» **EXERCISE DESCRIPTION**
The response must consist of the lines from the one holding "Task: Open Workers" through the final line of the entries, given again exactly and without any pictures.

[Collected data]
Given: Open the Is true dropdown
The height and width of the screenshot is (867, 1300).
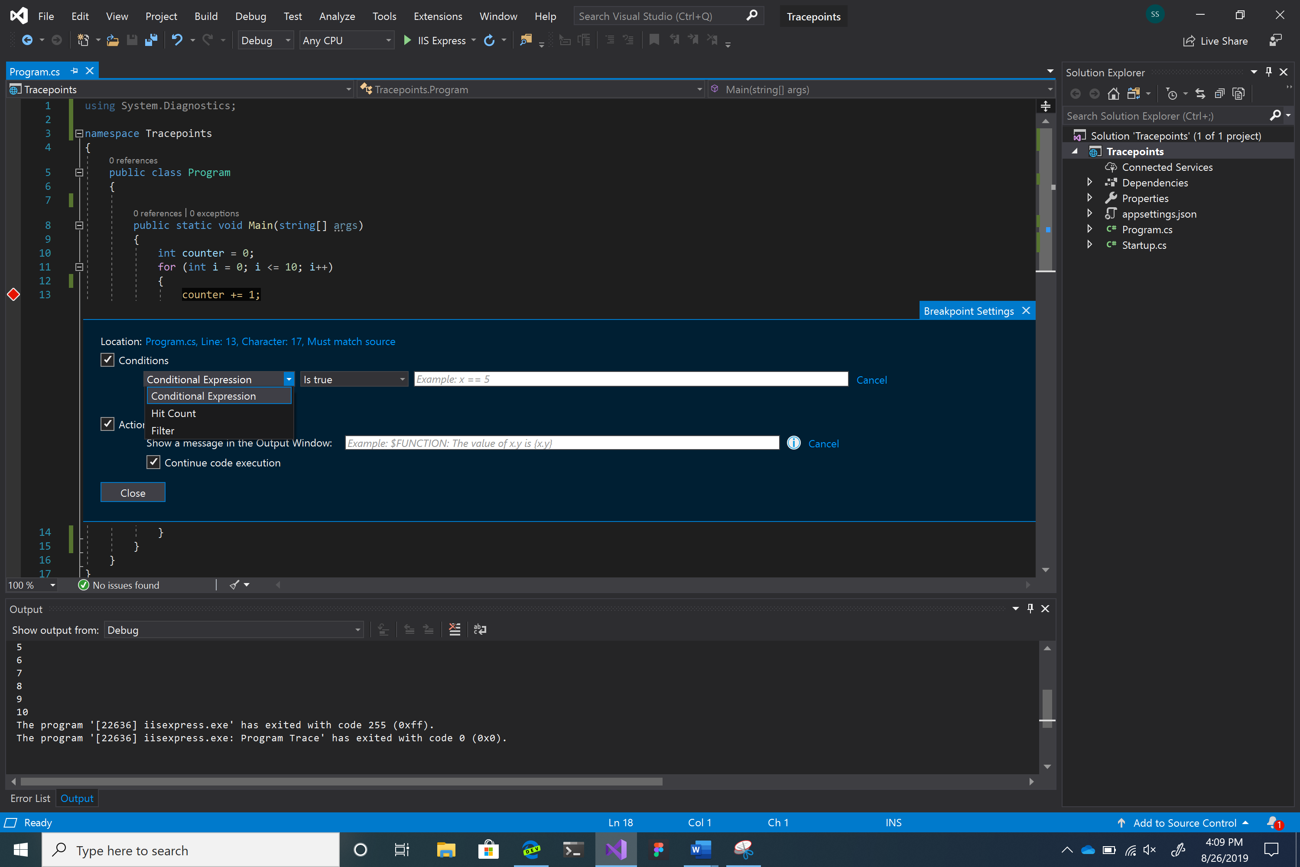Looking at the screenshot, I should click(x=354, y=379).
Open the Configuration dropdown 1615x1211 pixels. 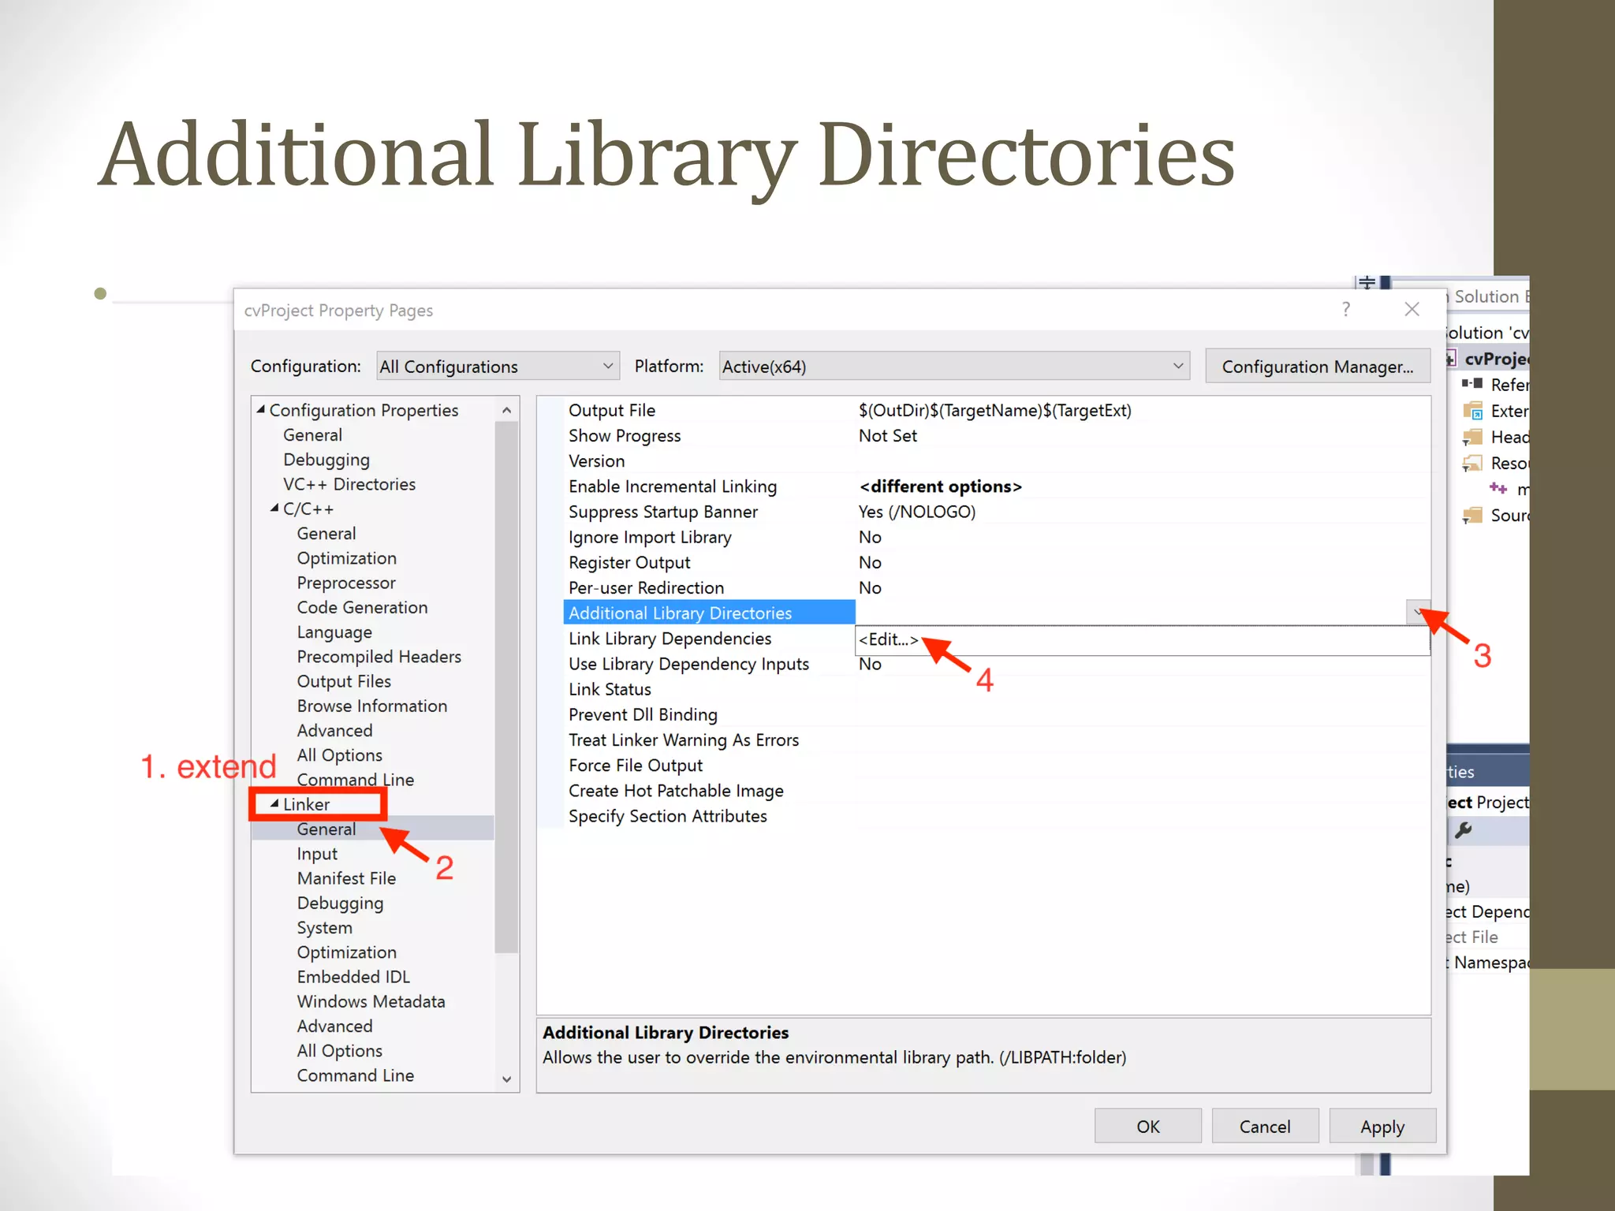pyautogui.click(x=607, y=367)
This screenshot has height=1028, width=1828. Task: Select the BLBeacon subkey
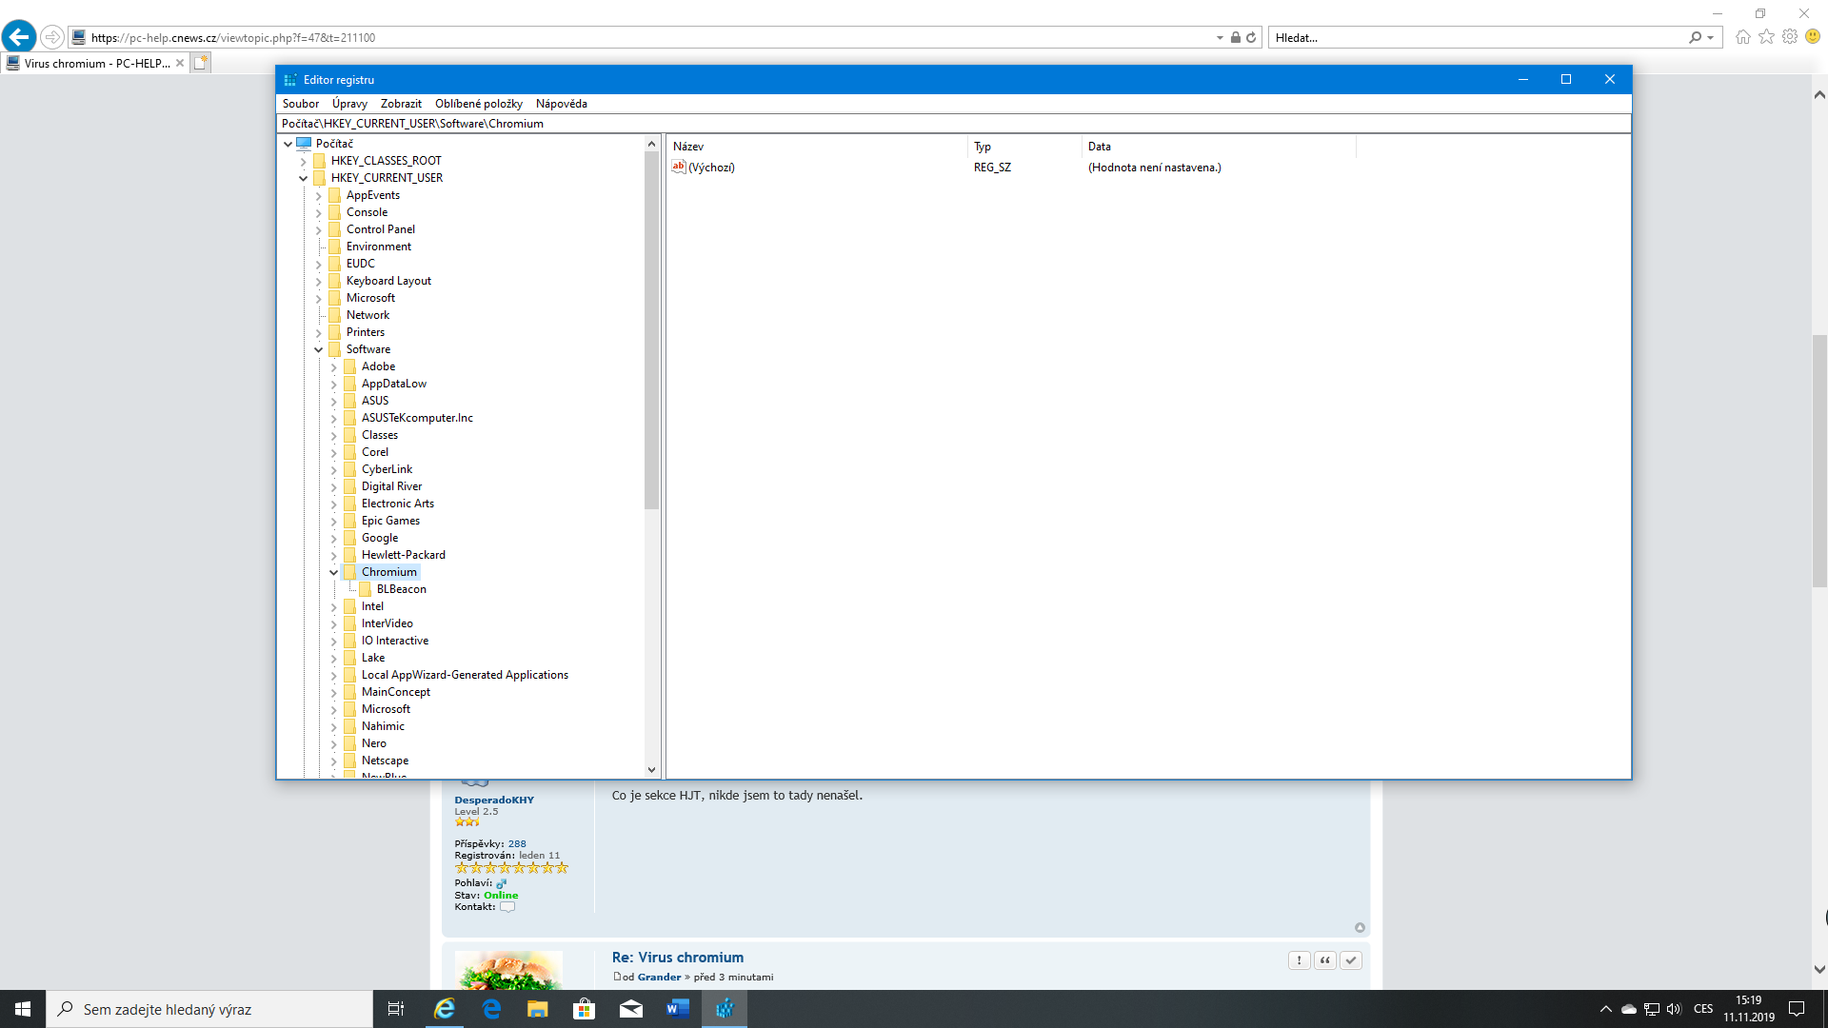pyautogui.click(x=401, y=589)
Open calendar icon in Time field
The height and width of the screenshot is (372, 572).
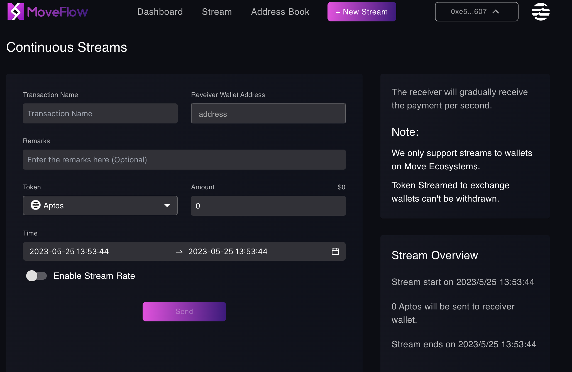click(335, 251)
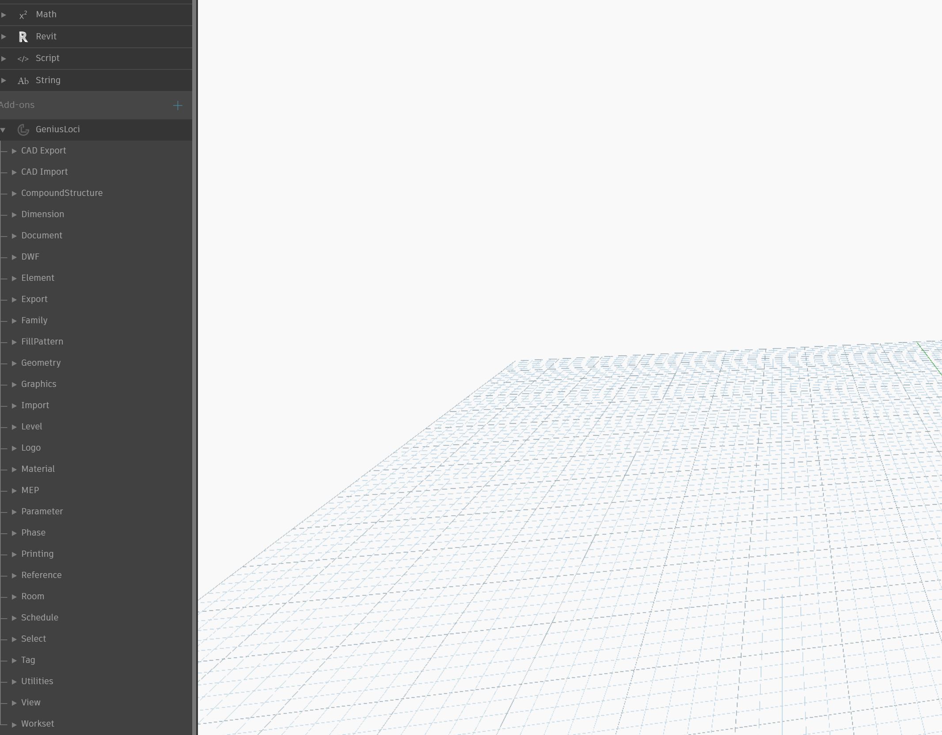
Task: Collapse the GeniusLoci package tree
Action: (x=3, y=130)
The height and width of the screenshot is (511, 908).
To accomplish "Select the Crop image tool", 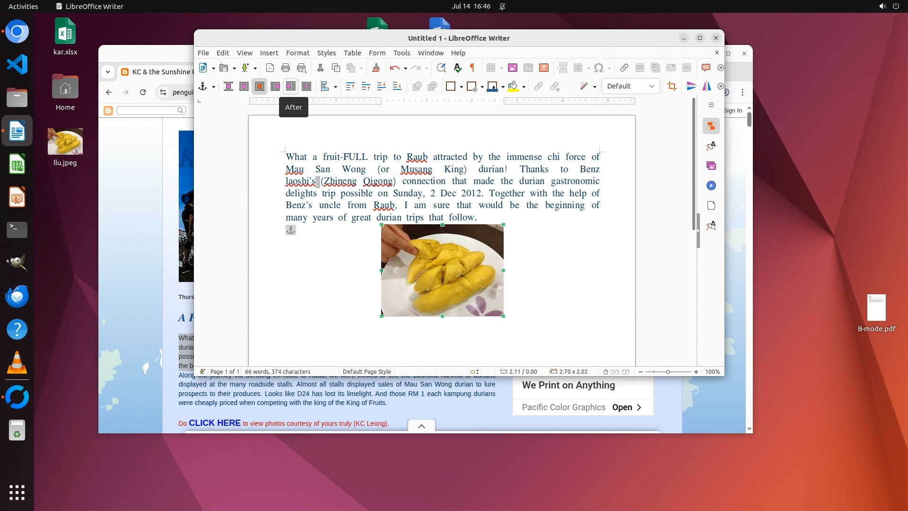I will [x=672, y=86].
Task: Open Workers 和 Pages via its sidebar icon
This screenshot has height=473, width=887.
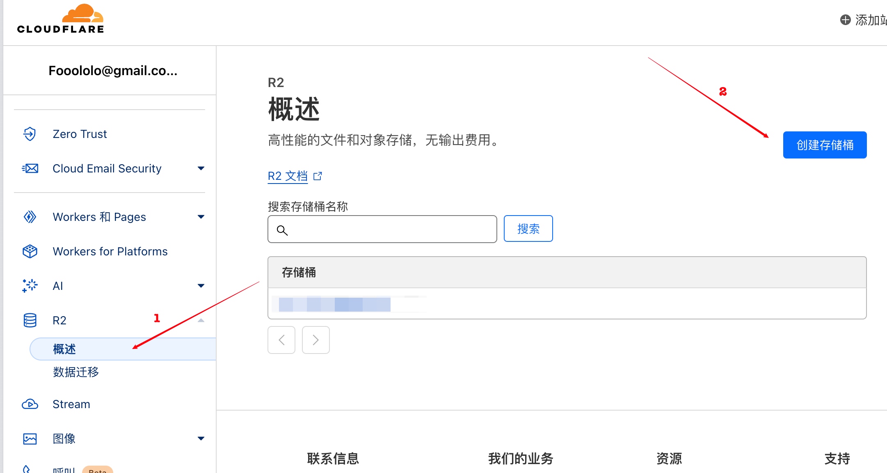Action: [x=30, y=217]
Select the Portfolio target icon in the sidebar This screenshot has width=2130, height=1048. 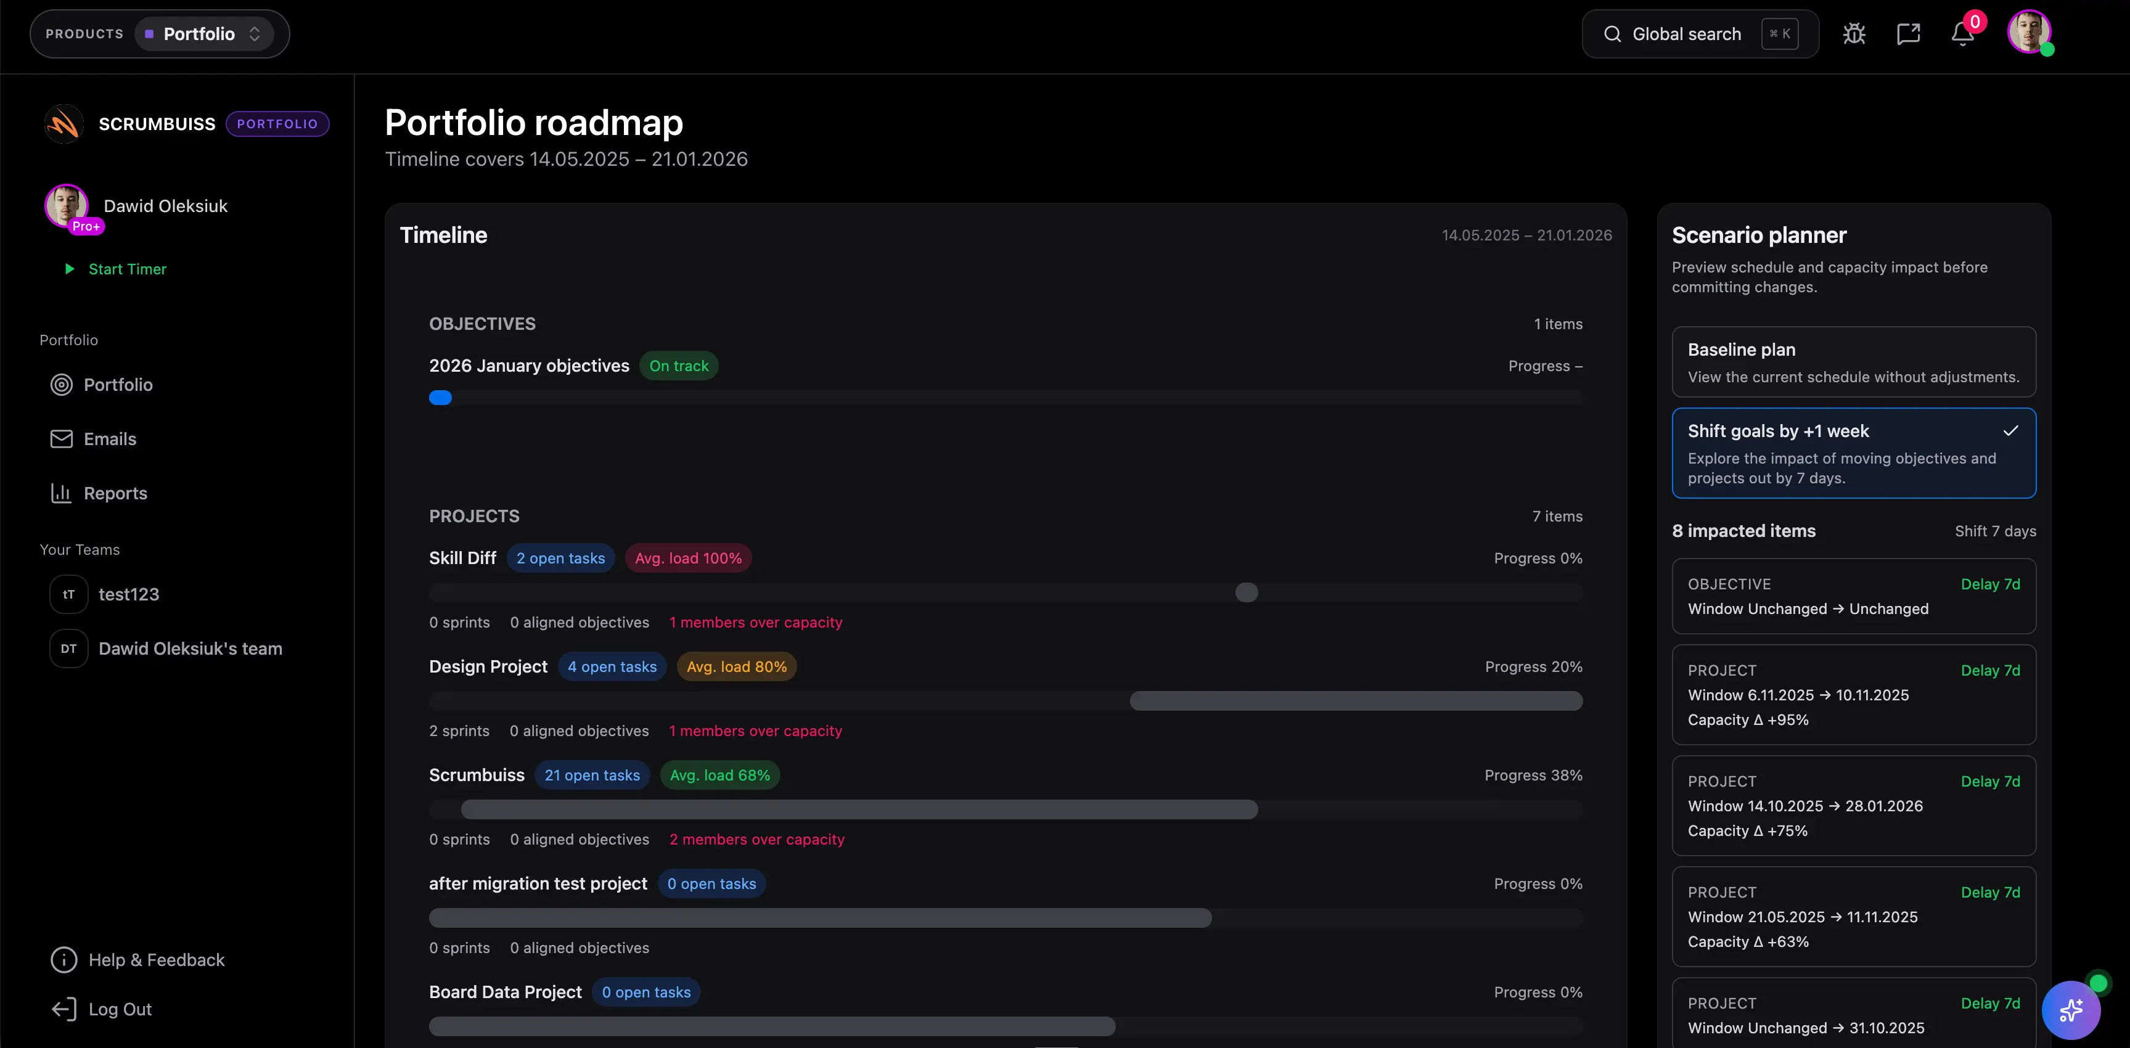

» **RESULT OF THE TASK**
Task: Open Workers 和 Pages via its sidebar icon
This screenshot has height=473, width=887.
Action: [x=30, y=217]
Select the Portfolio target icon in the sidebar This screenshot has width=2130, height=1048. 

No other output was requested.